> _BRIEF_
Omit every picture. Return all other data as it stands.

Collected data
--- START ---

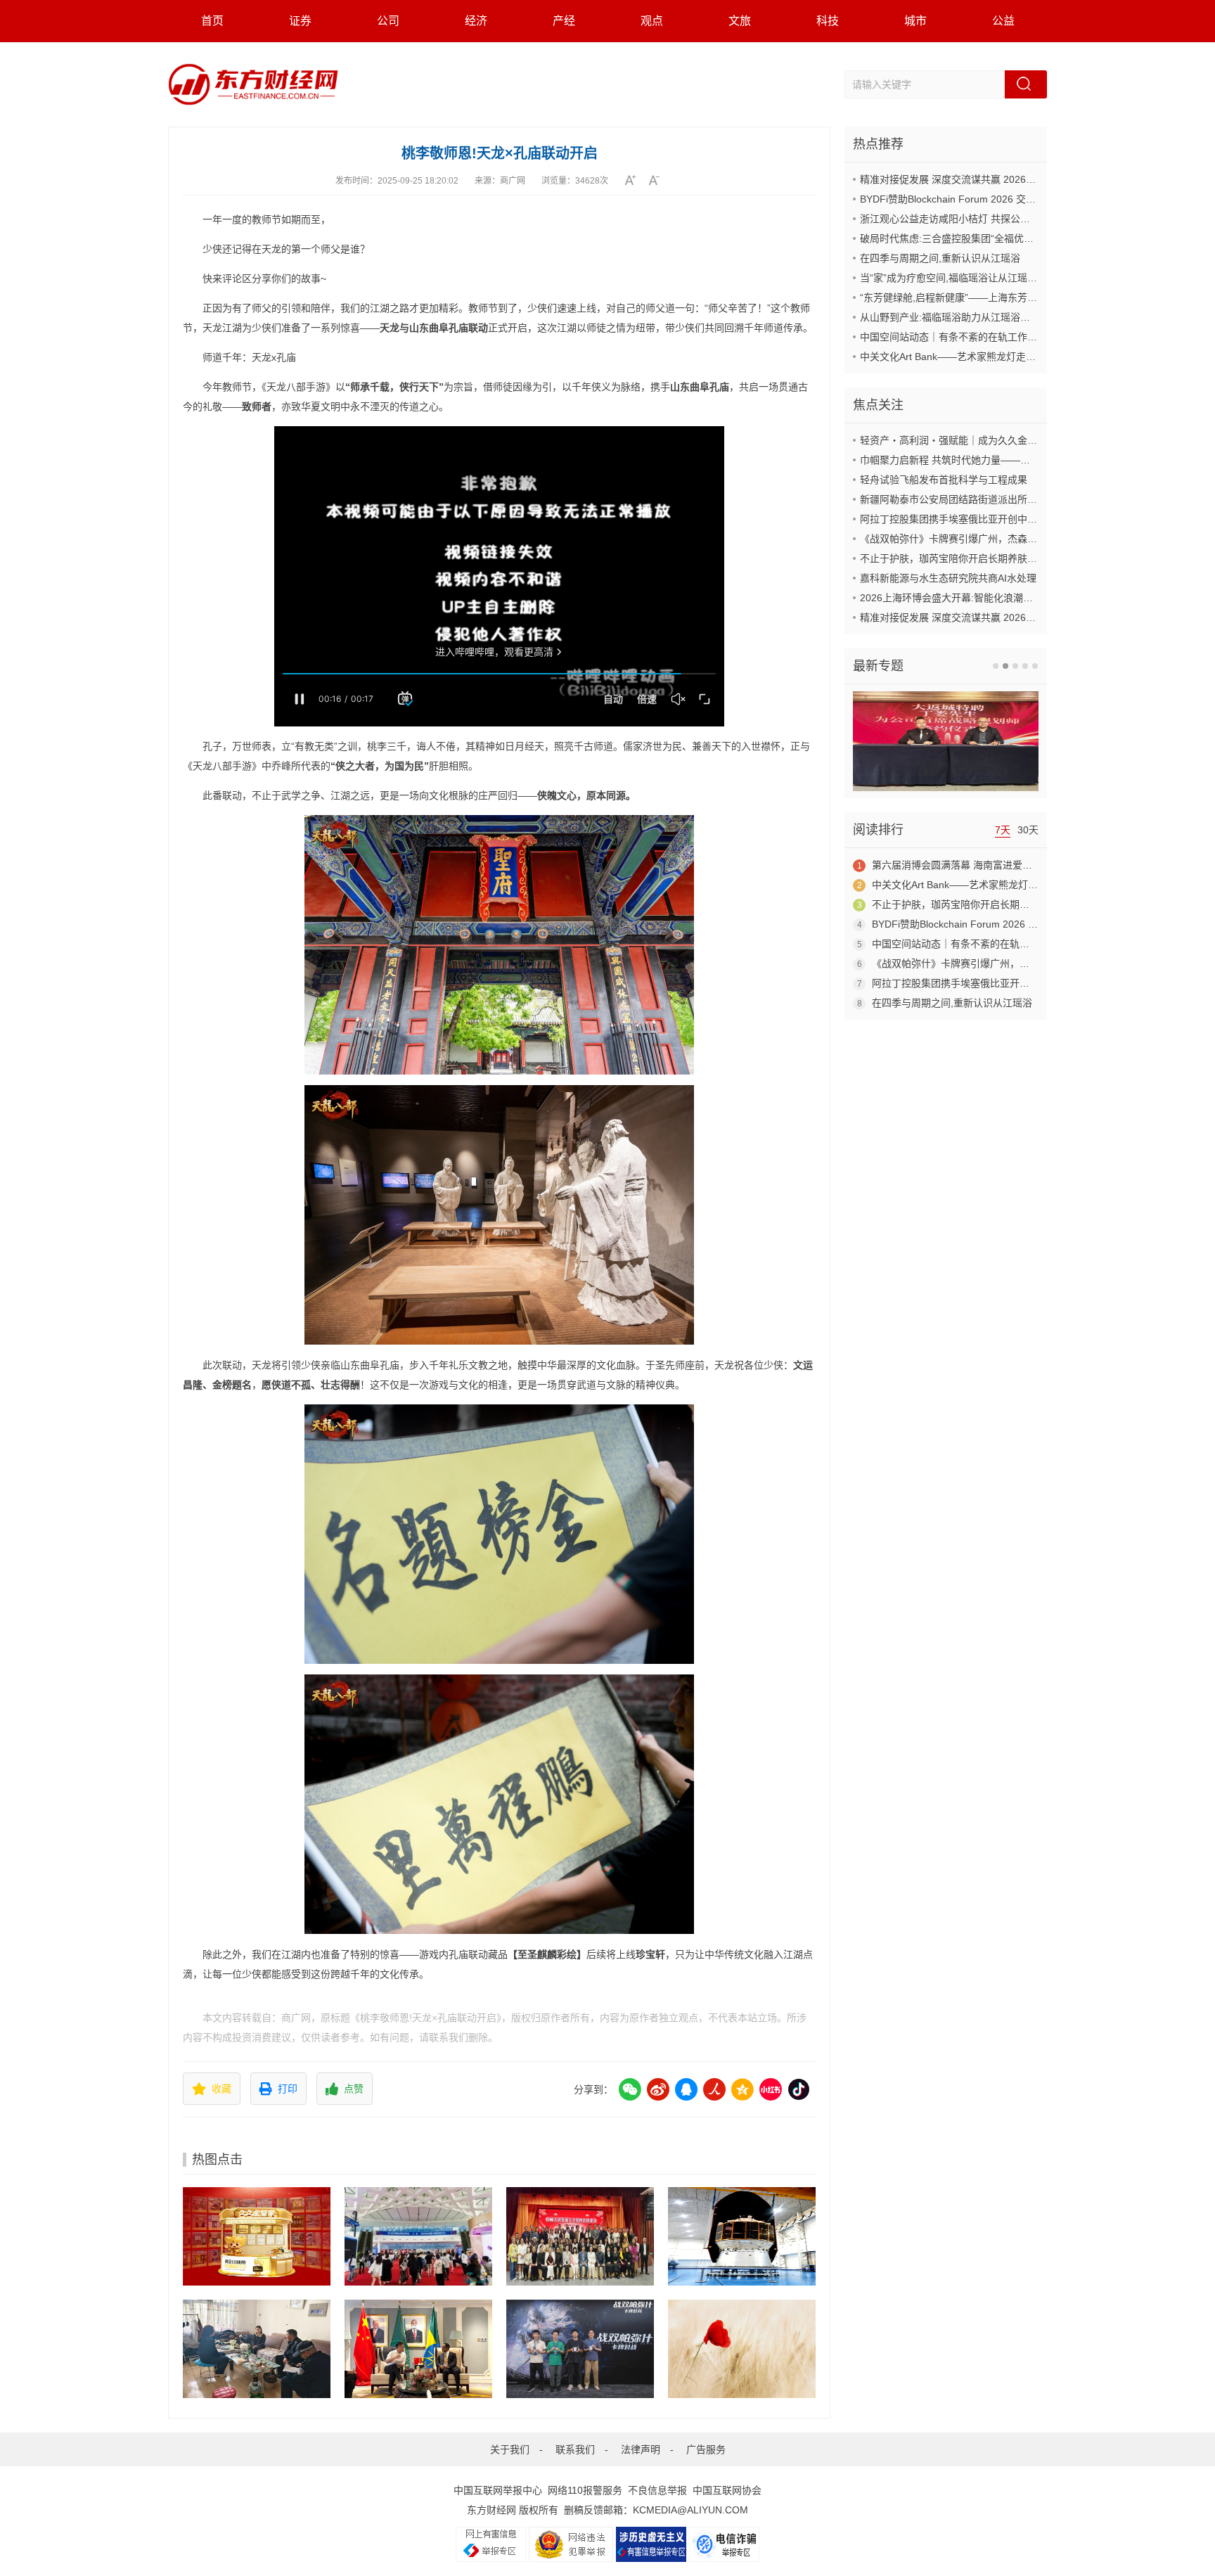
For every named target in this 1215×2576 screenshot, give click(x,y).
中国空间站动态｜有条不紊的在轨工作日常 (953, 336)
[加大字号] (635, 180)
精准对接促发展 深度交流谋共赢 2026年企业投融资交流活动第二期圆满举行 (1026, 179)
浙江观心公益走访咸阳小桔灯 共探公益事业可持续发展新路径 (994, 218)
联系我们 (575, 2449)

--- END ---

> _FINISHED TASK_
For every named target in this 1215×2576 screenshot, give click(x,y).
中国空间站动态｜有条不紊的在轨工作日常 (953, 336)
[加大字号] (635, 180)
精准对接促发展 深度交流谋共赢 2026年企业投融资交流活动第二期圆满举行 (1026, 179)
浙江观心公益走访咸阳小桔灯 共探公益事业可持续发展新路径 (994, 218)
联系我们 (575, 2449)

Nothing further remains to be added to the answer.